EXERCISE BRIEF.
Transcribed word for word, the lines below from the one with "125x191 pixels." through the last line of the records form the answer; no picture is to be included.

-=-=-=-=-

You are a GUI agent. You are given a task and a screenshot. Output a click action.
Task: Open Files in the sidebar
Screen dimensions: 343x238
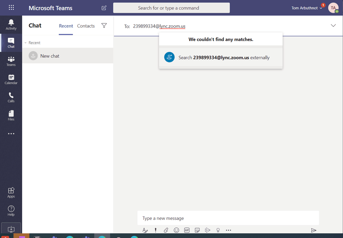11,115
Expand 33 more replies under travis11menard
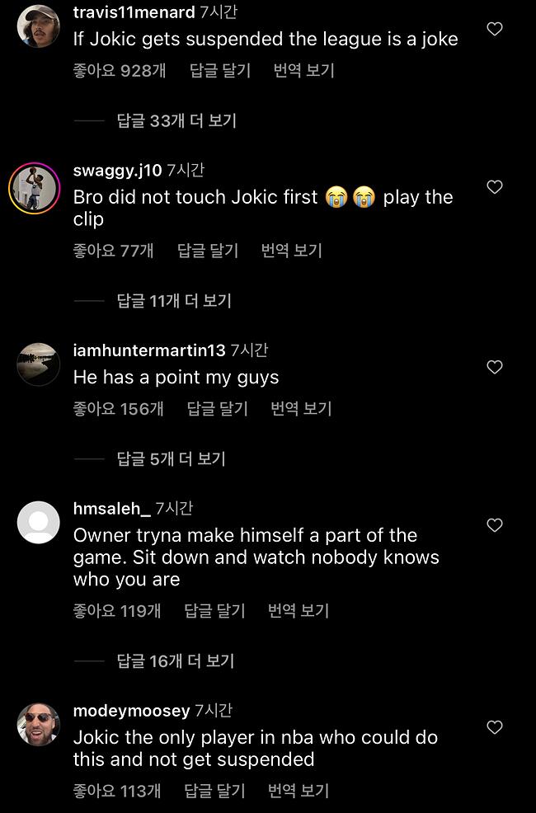The width and height of the screenshot is (536, 813). click(176, 121)
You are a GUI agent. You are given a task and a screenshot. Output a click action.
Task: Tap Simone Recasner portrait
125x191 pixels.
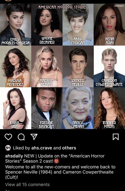coord(47,25)
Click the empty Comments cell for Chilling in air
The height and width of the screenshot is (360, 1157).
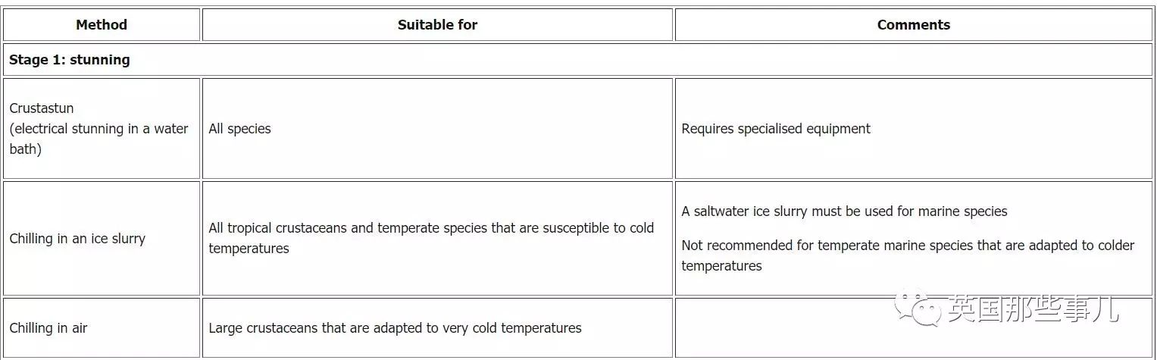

-=-=-=-=-

SOLUTION.
125x191 pixels.
coord(47,25)
Click the empty Comments cell for Chilling in air
The height and width of the screenshot is (360, 1157).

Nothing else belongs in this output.